Materials provided —

────────────────

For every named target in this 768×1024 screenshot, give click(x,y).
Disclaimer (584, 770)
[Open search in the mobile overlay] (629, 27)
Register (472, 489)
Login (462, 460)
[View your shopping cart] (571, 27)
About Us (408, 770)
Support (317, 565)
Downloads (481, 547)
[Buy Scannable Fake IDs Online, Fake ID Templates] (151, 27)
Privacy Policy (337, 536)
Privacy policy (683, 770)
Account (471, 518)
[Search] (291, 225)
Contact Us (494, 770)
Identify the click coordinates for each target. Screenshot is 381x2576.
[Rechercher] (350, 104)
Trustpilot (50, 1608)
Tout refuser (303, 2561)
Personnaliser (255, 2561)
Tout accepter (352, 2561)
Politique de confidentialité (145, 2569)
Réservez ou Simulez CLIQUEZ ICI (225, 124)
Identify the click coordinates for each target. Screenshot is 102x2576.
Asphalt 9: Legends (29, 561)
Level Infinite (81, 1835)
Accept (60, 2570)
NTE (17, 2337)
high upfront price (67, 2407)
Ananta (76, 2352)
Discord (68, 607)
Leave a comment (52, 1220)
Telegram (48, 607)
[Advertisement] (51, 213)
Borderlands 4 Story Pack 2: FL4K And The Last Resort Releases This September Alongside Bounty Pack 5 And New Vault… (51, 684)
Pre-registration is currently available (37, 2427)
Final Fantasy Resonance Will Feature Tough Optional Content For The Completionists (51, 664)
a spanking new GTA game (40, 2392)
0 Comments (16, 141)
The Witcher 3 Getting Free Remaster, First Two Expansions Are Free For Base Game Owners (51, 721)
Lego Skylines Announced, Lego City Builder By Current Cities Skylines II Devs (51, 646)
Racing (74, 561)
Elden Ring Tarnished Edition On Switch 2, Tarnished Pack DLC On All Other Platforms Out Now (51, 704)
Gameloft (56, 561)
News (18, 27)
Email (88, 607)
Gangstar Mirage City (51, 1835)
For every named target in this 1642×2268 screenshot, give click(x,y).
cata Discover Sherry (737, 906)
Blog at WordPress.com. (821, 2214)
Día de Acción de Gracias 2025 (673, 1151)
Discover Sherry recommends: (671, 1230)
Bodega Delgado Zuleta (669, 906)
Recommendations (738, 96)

────────────────

Goal of the exercise — Would you retype exactly the lines above, from the line with "Politique de confidentialité (145, 2569)" to the line with "[Advertisement] (51, 213)", with both end lines kept and nothing more?

Output of the exercise —
Politique de confidentialité (145, 2569)
Réservez ou Simulez CLIQUEZ ICI (225, 124)
Identify the click coordinates for each target. Screenshot is 102x2576.
Asphalt 9: Legends (29, 561)
Level Infinite (81, 1835)
Accept (60, 2570)
NTE (17, 2337)
high upfront price (67, 2407)
Ananta (76, 2352)
Discord (68, 607)
Leave a comment (52, 1220)
Telegram (48, 607)
[Advertisement] (51, 213)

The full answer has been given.